7月2日に投開票された東京都議会議員選挙は、地域政党「都民ファーストの会」が大幅に議席を増やし、自民党は獲得議席が過去最低に留まるという、劇的な結果に終わった。都民ファーストの会は、「ふるい都議会を、あたらしく!」をスローガンに掲げ、各選挙区で新たに議席を獲得した。
この選挙結果が、国政にどう影響するか、注目される。都議選前に加計学園問題がらみで、今秋の臨時国会の開会すらためらっていた自民党は、都議選の結果を受けて閉会中審査に応じる方針に転じた。これが都議選前の「安倍一強」の流れを変えるともみられている。はたしてどうなるか。
その前に、都議選の結果が今後の東京都政に与える影響を展望しよう。
都民ファーストも自民も政策に大差なし
都議会第1党になった都民ファーストの会が、都議会運営でも主導権を握るとみられる。都民ファーストの会は都議選に向けて14の基本政策を掲げた。これらをみると、都議会改革と豊洲市場移転、情報公開の推進、利権の一掃といったところは、これまで都議会第1党だった自民党との違いを見せるが、残る政策(実はこちらのほうが予算規模は大きい)は、濃淡の差や実現時期の差はあれ、自民党でも賛同するような内容だ。

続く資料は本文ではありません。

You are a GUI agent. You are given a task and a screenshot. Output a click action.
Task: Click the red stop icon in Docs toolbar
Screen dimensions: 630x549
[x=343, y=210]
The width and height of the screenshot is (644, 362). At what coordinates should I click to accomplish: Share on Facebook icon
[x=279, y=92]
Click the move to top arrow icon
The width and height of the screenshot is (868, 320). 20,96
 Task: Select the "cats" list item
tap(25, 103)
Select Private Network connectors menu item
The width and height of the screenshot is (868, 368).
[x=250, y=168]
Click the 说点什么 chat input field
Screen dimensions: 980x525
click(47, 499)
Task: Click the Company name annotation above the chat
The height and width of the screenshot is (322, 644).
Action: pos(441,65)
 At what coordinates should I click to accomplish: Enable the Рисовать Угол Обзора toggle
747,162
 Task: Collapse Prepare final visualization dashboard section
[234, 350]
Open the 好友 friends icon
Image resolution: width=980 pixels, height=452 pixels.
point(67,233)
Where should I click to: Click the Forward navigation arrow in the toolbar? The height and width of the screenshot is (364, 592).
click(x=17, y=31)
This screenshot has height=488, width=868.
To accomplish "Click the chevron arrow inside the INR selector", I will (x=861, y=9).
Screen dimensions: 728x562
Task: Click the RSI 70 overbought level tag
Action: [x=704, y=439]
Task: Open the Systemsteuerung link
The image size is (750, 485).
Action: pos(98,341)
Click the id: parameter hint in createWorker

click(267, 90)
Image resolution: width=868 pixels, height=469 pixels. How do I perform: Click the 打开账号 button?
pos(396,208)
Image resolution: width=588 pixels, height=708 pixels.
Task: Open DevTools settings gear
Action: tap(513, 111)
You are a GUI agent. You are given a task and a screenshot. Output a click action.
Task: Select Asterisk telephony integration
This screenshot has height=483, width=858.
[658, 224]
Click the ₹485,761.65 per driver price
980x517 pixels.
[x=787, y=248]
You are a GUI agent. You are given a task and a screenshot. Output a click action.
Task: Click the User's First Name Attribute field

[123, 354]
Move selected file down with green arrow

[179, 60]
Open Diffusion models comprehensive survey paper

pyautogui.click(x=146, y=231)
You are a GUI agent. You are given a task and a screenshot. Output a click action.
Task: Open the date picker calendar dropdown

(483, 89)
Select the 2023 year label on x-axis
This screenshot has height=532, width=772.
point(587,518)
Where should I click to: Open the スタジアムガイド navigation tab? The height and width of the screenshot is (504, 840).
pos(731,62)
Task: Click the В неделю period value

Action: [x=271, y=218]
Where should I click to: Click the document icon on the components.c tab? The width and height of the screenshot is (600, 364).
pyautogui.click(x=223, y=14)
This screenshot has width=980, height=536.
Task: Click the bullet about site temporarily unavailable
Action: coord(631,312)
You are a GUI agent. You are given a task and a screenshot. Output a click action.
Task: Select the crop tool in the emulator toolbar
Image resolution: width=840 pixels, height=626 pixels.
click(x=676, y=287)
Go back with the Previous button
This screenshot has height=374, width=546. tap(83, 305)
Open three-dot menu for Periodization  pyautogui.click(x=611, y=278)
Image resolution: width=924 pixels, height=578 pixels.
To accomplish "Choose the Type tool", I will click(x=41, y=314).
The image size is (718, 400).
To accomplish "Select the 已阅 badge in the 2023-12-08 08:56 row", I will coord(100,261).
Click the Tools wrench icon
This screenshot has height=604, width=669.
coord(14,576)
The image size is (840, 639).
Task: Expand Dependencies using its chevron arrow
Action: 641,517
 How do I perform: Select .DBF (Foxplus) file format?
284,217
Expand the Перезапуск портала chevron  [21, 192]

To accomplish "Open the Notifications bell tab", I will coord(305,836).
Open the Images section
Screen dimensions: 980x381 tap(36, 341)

逆にいえば、自民党とは政策面で決定的な違いを見せないようにしたから、保守層の有権者も、都民ファーストの会の候補者に投票できた、ともいえる。もし都民ファーストの会が、自民党と政策面で決定的な違いを打ち出していれば、昨今の森友学園問題や加計学園問題への対応で自民党の候補者に投票することをためらう保守層の有権者が、そんな都民ファーストの会の候補者に容易に投票できなかっただろう。